WHAT IS NEEDED: How many lines in the records below contain the word "logo"? Reply with that number only.

Dataset entries:
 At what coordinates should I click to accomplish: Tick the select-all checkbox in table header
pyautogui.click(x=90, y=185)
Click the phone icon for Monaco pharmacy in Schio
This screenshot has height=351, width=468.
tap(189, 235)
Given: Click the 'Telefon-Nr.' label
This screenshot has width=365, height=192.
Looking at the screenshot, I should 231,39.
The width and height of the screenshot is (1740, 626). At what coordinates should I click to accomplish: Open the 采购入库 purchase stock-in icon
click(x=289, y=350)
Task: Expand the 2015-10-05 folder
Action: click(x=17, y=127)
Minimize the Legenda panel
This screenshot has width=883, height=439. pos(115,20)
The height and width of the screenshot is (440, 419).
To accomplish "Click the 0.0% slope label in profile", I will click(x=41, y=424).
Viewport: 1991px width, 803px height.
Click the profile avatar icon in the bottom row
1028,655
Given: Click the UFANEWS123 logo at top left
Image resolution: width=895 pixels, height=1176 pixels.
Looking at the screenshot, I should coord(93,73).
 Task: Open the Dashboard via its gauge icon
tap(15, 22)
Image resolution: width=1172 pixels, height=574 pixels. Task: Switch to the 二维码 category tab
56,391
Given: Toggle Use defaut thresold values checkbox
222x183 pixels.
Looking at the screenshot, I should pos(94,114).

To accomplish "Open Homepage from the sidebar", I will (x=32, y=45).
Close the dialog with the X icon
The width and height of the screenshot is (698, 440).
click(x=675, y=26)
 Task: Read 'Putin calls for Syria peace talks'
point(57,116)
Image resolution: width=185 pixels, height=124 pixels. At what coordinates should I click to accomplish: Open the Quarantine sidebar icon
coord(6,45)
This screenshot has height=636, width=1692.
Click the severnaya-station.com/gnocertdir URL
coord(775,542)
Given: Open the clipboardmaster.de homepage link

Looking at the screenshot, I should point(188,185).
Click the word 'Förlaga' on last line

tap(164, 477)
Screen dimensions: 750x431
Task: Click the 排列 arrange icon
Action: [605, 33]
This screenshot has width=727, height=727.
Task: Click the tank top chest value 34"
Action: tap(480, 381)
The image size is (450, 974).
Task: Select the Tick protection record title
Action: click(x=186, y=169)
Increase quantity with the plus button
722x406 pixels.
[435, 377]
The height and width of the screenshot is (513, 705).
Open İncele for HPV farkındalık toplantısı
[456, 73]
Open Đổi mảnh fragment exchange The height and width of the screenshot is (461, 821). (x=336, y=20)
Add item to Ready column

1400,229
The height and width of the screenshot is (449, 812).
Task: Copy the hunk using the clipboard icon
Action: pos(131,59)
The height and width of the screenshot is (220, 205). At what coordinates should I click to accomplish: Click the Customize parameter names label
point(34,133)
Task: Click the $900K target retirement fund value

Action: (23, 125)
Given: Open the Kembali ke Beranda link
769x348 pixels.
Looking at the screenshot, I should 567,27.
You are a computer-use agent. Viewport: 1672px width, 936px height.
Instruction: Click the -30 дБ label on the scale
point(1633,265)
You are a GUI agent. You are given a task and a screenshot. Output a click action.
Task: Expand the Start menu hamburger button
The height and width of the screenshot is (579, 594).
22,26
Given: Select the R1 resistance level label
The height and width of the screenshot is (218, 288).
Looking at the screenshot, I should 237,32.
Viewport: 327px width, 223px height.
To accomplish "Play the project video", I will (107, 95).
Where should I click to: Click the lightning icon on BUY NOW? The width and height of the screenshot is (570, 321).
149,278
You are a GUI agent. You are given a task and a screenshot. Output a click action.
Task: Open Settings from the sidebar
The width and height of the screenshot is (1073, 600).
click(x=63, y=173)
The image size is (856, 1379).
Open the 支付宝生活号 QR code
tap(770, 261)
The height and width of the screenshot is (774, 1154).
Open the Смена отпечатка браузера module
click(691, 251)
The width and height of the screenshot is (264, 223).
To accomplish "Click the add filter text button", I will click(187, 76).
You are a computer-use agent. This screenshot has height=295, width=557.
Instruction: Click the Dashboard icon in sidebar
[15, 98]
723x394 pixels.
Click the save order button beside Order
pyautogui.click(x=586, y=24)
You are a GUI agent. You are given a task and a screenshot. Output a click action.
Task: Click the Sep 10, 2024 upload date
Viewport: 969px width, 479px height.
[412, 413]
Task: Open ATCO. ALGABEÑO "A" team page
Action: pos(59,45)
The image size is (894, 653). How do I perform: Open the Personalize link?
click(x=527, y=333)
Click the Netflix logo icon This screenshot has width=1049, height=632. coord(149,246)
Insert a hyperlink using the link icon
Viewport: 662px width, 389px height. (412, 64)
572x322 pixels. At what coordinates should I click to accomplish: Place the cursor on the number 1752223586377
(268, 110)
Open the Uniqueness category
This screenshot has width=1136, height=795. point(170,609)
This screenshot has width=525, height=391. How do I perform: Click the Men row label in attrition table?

FINISHED EXERCISE: 2